In a further example, one or more of these processes such as preprocessing at 104, ray denoising at 108, and/or upsampling and accumulating or blending at 110 may be performed separately for different lighting components or types, such as specular lighting, diffuse lighting, and albedo (or the degree to which light impacting a surface is diffusely reflected). In a more detailed example, separate history buffers may be maintained and employed for blending at 110 for each of specular lighting, diffuse lighting, and albedo. An upsampled and blended output image provided from 110 in this example is a 720×1080 image, and may include lighting component outputs that are provided as an accumulated history to pre-processing block 104 as shown in FIG. 1.



FIG. 2 is a schematic block diagram of an alternate image processing pipeline employing a denoise filter configured to preserve pixel sampling jitter offsets for upsampling using the jittered pixel samples, consistent with an example embodiment. FIG. 2 shows generally on the left side production of image frame FRAME N−1 for a previous rendering instance, including an image frame 202 comprising an accumulated (blended) history. A center portion of FIG. 2 shows components to produce an image frame FRAME N for a current rendering instance. A portion on the right of FIG. 2 shows an output from the current rendering instance as re-project history block 204 to be processed in a subsequent (e.g., future) rendering instance to produce an image frame FRAME N+1.


Render block 206 may employ rendering and ray tracing to produce a current image frame FRAME N, using jitter offsets and/or other such inputs. The rendered image frame may be rendered at a lower resolution than a desired display resolution, and may be provided as an array of pixel values sampled at jitter offsets from the center of respective pixel locations in the image frame to reduce checkerboarding, aliasing, and other such artifacts. In a further example, an image frame may comprise different color channels such as red, green, and blue color brightness levels for individual pixel locations, and may include separate images or channels for different lighting components such as specular, diffuse, and albedo. A rendered image may be provided to denoise block 208, which may be any type of image denoising filter. In a more detailed example, a trilinear filter is employed to reduce pixel noise and various resolution sampling artifacts in the rendered image. Some example denoising filters 208 may avoid biasing the received rendered image during the denoising process using historical image signal values such as from FRAME N−1 or previous image frames. Disadvantageously, incorporation of such historical image signal values may have the effect of averaging or integrating the pixel sample locations over prior image frames such that the sampling jitter offsets are essentially filtered out and resolve to the center of each pixel location. A denoising filter at block 208 in this example therefore may be employed in such a way that it retains jitter offsets of pixel sampling locations provided by render block 206, passing along a denoised but still jittered image to upsample block 210.

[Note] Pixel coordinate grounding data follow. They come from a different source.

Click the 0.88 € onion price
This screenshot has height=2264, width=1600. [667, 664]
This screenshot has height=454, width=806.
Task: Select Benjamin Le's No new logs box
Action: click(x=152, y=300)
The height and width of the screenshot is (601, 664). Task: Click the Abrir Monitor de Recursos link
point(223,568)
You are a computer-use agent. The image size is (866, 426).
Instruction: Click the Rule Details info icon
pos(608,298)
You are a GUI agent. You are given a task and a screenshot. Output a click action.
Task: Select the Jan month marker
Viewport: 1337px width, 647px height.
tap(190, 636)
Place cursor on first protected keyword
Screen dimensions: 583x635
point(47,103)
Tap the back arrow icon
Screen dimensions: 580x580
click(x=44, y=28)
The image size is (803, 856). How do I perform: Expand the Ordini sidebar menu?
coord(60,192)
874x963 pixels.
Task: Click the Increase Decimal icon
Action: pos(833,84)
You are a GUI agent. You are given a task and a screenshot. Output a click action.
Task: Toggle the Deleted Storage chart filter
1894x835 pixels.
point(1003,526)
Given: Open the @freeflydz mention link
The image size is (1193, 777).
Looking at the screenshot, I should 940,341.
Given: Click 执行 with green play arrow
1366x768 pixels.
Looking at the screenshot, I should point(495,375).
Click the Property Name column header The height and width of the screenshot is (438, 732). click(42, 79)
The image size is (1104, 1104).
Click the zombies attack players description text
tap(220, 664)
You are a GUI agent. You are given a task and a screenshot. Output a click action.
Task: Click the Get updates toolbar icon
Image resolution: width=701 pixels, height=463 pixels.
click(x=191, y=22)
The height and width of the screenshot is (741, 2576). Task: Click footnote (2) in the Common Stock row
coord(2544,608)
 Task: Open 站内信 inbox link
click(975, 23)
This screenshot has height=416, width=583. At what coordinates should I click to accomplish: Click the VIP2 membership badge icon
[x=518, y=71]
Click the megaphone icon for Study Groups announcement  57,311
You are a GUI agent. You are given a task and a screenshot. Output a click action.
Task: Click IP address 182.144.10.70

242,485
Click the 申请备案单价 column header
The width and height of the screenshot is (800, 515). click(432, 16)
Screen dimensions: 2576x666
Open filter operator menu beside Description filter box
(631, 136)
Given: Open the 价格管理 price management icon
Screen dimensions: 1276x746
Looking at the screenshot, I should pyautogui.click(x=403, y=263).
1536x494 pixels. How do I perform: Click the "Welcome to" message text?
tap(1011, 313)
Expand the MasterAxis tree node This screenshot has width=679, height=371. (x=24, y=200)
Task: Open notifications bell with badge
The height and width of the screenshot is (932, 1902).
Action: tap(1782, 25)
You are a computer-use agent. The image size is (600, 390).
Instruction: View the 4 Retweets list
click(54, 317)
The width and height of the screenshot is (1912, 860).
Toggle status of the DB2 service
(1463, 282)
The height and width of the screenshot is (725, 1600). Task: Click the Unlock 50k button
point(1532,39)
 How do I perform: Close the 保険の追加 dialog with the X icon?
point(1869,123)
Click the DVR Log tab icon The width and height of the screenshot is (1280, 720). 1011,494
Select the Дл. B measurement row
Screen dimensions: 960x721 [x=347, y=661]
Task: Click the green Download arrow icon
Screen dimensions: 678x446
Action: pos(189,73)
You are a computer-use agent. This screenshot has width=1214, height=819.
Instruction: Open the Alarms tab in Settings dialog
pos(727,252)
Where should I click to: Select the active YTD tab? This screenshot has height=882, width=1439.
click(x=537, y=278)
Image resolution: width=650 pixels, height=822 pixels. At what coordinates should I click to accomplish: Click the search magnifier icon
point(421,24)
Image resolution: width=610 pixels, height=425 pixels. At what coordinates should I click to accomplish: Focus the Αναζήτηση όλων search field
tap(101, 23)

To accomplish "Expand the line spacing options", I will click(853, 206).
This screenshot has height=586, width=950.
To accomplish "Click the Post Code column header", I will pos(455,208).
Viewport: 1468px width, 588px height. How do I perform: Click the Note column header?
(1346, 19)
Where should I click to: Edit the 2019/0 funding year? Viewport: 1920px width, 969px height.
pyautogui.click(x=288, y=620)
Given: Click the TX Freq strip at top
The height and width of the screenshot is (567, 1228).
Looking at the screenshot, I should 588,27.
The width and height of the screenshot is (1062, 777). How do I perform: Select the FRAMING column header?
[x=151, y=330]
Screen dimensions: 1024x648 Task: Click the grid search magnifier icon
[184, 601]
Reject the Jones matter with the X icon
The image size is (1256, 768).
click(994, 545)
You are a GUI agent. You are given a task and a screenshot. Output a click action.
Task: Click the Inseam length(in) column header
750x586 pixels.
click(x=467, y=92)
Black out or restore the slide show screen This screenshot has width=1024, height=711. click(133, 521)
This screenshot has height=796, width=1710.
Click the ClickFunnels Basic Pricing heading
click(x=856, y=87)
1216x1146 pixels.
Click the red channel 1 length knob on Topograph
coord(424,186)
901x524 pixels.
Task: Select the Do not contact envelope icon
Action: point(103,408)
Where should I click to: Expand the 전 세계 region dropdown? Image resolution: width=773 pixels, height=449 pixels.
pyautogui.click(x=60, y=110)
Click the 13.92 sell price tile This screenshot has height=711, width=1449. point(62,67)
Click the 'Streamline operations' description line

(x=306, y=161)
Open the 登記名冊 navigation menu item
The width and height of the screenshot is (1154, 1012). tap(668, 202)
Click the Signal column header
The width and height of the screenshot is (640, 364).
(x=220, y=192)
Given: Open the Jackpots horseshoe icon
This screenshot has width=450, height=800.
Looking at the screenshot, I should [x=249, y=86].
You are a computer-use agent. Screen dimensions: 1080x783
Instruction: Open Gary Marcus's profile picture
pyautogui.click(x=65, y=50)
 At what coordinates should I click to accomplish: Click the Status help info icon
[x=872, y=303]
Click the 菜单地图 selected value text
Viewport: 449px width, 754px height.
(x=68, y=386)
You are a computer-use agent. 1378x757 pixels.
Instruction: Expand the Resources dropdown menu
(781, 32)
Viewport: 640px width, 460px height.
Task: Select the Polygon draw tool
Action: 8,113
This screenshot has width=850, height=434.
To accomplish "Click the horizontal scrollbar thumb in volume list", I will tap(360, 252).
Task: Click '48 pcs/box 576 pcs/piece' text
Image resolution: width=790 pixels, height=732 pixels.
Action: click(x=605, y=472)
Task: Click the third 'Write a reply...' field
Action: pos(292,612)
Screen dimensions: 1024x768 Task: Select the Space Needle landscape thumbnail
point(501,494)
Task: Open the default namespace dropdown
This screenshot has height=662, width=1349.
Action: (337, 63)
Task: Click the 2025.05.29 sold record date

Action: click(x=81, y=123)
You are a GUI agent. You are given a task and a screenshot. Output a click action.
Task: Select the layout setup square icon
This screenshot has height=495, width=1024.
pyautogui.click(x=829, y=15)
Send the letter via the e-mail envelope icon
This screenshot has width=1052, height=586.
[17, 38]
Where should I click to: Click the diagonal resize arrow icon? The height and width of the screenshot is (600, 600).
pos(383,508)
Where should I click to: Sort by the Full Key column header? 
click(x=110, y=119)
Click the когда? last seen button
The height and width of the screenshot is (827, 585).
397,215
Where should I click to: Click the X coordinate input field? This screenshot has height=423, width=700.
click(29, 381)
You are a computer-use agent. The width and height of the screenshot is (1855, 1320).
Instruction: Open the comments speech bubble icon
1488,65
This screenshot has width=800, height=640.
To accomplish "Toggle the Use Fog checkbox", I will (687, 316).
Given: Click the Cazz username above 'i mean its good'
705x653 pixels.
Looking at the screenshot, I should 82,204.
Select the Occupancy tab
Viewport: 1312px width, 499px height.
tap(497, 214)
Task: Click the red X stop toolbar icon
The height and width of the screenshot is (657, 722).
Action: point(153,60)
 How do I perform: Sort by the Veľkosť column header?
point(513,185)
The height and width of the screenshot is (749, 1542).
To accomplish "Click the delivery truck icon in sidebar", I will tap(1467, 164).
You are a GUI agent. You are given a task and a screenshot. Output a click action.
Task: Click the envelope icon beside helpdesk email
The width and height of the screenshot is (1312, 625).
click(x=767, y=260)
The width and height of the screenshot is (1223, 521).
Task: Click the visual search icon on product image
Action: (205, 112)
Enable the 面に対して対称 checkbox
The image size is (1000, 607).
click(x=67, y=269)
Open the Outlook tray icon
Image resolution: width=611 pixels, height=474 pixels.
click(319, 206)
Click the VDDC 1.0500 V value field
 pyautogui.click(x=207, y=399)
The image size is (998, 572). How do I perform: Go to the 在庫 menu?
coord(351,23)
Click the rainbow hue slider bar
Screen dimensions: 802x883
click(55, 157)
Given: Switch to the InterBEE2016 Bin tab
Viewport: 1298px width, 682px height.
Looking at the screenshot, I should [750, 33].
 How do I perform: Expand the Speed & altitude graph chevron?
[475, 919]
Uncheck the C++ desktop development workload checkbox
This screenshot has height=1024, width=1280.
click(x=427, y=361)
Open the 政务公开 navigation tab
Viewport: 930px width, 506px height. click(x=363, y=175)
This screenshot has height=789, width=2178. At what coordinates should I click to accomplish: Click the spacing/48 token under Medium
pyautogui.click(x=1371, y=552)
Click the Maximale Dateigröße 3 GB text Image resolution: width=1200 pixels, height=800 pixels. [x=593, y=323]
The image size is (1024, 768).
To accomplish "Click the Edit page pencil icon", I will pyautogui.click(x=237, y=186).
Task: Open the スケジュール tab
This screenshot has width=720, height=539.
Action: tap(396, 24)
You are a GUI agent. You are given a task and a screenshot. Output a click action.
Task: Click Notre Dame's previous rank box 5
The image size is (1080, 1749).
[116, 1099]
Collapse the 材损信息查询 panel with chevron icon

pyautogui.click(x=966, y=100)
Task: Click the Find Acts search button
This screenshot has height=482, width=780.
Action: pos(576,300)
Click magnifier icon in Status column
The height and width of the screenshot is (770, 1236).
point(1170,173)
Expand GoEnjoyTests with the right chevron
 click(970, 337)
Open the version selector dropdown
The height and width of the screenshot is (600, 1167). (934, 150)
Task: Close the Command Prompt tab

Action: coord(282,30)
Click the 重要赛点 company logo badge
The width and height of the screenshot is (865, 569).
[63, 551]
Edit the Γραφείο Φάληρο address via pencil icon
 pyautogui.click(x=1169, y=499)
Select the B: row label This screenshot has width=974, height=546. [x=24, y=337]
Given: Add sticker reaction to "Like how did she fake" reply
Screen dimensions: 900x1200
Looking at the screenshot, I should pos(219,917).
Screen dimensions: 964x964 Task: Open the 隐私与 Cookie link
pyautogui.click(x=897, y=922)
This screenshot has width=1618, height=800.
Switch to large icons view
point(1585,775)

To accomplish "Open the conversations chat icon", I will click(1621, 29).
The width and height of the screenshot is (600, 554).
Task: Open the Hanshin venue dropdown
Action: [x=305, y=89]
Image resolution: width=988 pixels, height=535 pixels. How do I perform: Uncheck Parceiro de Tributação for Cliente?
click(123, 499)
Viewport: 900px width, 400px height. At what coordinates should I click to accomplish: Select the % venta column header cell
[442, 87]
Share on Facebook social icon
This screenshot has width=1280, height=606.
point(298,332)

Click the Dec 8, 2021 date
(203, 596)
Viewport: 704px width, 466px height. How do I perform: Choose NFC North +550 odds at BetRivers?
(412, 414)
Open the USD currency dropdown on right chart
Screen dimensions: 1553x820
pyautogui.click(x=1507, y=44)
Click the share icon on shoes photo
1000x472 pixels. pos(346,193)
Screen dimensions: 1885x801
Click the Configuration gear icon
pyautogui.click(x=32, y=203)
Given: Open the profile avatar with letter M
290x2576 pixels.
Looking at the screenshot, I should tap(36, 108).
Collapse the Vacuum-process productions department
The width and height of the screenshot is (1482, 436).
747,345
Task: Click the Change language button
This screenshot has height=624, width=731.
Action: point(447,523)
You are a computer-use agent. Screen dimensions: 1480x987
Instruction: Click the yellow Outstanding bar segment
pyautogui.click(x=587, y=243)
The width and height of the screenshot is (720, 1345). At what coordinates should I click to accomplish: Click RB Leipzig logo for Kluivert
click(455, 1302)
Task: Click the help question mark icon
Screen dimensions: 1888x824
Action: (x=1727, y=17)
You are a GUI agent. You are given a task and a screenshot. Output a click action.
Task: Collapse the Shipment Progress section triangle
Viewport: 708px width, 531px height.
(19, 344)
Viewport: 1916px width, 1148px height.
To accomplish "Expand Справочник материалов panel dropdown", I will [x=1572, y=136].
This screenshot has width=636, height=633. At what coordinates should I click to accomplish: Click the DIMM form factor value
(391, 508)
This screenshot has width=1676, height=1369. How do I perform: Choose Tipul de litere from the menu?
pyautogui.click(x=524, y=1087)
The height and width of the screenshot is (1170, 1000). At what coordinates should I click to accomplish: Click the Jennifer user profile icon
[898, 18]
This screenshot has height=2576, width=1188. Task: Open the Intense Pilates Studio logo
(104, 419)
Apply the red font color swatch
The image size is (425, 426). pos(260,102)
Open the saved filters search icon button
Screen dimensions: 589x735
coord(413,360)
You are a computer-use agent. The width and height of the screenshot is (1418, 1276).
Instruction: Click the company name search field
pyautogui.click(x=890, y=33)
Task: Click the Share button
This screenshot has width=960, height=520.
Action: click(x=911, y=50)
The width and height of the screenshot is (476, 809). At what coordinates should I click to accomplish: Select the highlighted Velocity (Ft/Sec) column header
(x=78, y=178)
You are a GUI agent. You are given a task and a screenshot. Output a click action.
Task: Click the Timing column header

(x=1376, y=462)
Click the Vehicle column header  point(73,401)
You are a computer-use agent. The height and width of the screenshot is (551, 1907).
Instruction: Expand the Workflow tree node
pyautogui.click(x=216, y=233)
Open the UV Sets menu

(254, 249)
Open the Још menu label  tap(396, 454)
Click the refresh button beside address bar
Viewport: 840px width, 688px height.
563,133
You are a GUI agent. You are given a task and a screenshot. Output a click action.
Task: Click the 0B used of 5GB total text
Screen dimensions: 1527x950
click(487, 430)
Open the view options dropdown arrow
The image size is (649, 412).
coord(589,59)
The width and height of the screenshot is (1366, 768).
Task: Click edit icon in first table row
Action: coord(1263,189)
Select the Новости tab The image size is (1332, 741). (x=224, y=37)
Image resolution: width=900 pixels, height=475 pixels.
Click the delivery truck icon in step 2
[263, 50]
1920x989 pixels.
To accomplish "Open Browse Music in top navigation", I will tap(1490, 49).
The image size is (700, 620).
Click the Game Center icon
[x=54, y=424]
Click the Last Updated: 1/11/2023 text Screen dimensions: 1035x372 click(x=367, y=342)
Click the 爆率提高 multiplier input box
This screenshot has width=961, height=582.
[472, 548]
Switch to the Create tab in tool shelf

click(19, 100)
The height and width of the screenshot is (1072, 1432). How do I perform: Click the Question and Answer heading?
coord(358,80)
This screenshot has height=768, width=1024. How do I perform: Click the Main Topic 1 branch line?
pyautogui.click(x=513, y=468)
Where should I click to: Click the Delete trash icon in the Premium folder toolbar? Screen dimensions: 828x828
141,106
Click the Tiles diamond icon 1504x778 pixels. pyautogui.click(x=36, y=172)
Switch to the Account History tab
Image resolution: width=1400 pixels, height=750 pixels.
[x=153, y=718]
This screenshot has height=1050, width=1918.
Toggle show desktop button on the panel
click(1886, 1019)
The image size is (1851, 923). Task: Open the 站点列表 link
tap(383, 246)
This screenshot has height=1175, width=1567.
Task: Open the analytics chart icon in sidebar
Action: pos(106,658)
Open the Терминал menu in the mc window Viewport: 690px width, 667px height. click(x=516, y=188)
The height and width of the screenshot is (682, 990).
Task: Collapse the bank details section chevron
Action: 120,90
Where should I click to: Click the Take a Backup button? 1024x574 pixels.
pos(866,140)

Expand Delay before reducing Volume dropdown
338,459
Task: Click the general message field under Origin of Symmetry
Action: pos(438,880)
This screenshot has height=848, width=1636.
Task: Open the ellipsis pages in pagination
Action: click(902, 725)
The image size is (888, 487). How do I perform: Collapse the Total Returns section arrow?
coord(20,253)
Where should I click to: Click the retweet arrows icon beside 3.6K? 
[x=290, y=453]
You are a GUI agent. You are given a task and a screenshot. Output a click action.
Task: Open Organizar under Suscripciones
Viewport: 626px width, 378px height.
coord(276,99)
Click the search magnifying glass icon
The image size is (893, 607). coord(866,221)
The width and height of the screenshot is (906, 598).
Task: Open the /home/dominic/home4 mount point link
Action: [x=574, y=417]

Upsample block 210 may be operable to map pixel values in a lower resolution rendered image offset by jitter vectors to a higher resolution using the jitter vectors. In more detailed examples, the mapped signal intensity values may be scaled based on a length of the jitter vectors such that shorter jitter vectors closer to pixel centers are weighted more heavily than pixel values associated with long jitter vectors. Upsample block 210 may generate a sparse image having null pixel locations, which may be filled by interpolating between and/or among mapped image signal intensity values in nearby upscaled image pixel locations and/or image signal intensity values of a warped history image frame. The upsampled image may be provided to validate (rectify) block 214 and to accumulate (blend) block 216, and in some examples may comprise different outputs to blocks 214 and 216. In another example, upsample block 210 may upsample the denoised image from denoise block 208 to the same resolution, such as to perform temporal antialiasing in conjunction with accumulate (blend) block 216. More detailed embodiments of upsampling are described herein.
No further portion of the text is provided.